Die Staatsanwälte behaupten, dass Black bei dem Verstoß eine entscheidende, ja sogar entscheidende Rolle gespielt habe.
„Wie im Prozess festgestellt wurde, war Black – der mit einem versteckten Messer bewaffnet war – gegen 12:57 Uhr der erste Randalierer, der die Barrikade auf der Lower West Terrace des Kapitols durchbrach. am 6. Januar seine Verurteilung Memo Staaten. „Er stellte sich an die Spitze der großen, widerspenstigen Menschenmenge, die sich auf dem West Plaza versammelt hatte, und wurde um 13:07 Uhr mit einer Munition zur Massenkontrolle ins Gesicht geschossen.“ Obwohl er durch den Schuss eine klaffende Wunde erlitt und zahlreiche Angriffe auf Polizisten miterlebte, blieb er auf dem Gelände des Kapitols und machte sich auf den Weg zur Ostseite des Gebäudes.

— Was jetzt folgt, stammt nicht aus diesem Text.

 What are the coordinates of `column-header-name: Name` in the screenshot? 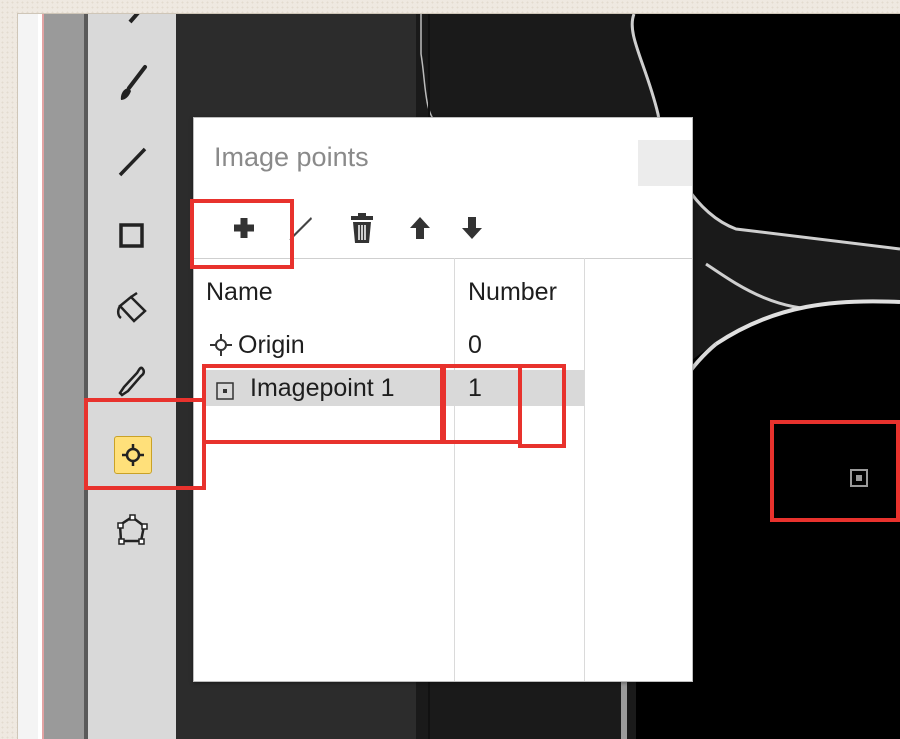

In seinem Urteilsschreiben zur Verteidigung forderte Anwalt Clark Fleckinger II den Richter auf, seinen Mandanten nicht hinter Gitter zu bringen. Die Akte gab auch Einblick in einige der religiösen Äußerungen seines Mandanten im YouTube-Video.
„Um 2010 wurde Herr Black „wiedergeboren“ und wurde Teil der evangelischen christlichen Gemeinschaft. „Seitdem ist es ein wichtiger Bestandteil von Mr. Blacks Leben“, so die Verteidigung Memo Staaten. „Er hat versucht, das, was er als Gottes Willen ansieht, mit barmherzigem und liebevollem Herzen gegenüber seiner Familie, seinen Nachbarn und der Gemeinschaft umzusetzen.“
Die Richterin des US-Bezirksgerichts Amy Berman Jackson verhängte das Urteil am Dienstag in einer Anhörung. Nach Verbüßung seiner Haftstrafe muss Black 24 Monate lang unter Aufsicht freigelassen werden. Er muss außerdem 2.000 US-Dollar Entschädigung zahlen.